La lista de las publicaciones rebeldes se está haciendo cada día más larga. Merece la pena destacar la revista «Centinela», que tiene como icono a Chesterton, o «Disidentia», de Javier Benegas y que cuenta con Luis I. Gómez Fernández, científico y tuitero, o los podcast «La caverna de Platón», que dirige Domingo González, y «La Contra», de Fernando Díaz Villanueva.
La labor de los think tank ha sido imprescindible a un lado y al otro del Atlántico para reclutar a los jóvenes rebeldes de la derecha. En España es el Instituto Juan de Mariana, que dirige José Carlos Rodríguez, periodista. Su director explica que hay una nueva generación de liberales, cultos y activos, sin vínculo con ningún partido, que no tragan el paradigma progresista y argumentan con datos.
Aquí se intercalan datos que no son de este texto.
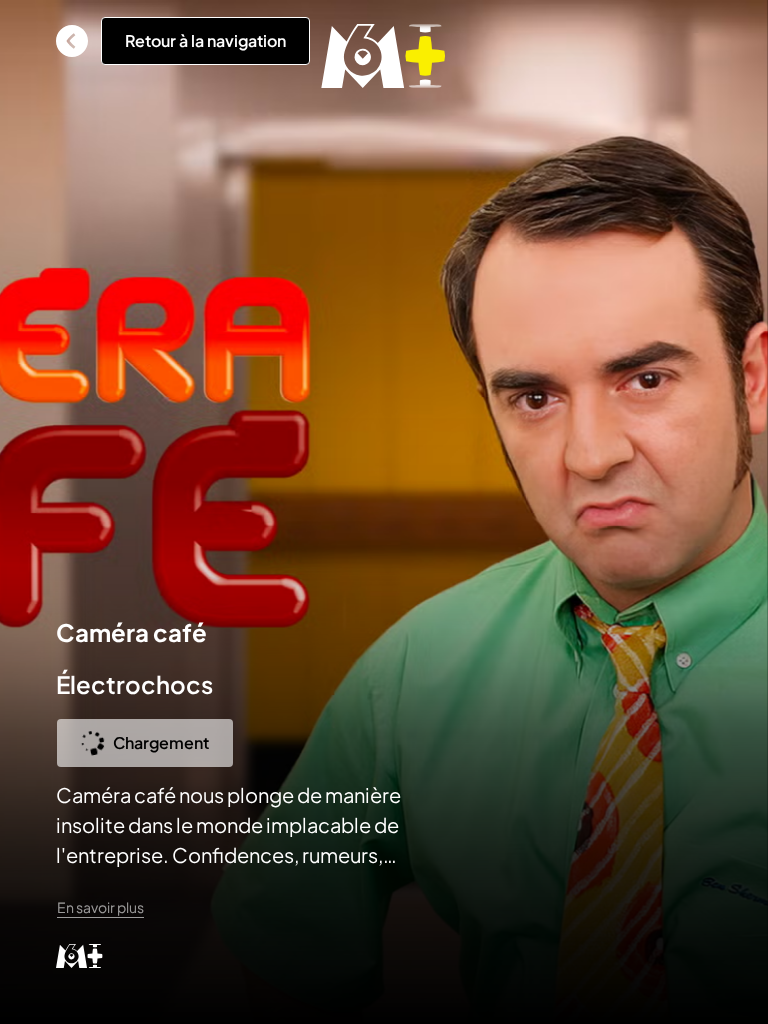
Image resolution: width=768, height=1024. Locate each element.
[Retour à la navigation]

En la misma línea están Civismo, más conservadora, y la Fundación para el Avance de la Libertad, de Roxana Nicula. En América hay otras que trabajan en territorio comanche, como CESCOS (Uruguay), Caminos de la Libertad (México), Libertad y Desarrollo (Chile), o CEDICE en Venezuela.
La contracultura se ha hecho de derechas porque los Gobiernos progresistas se han dedicado a legislar la creatividad y las costumbres, a censurar a los disidentes y subvencionar a los que pregonan la verdad oficial. La libertad se abre camino, por mucho que escueza a los «ofendiditos» y supremacistas morales.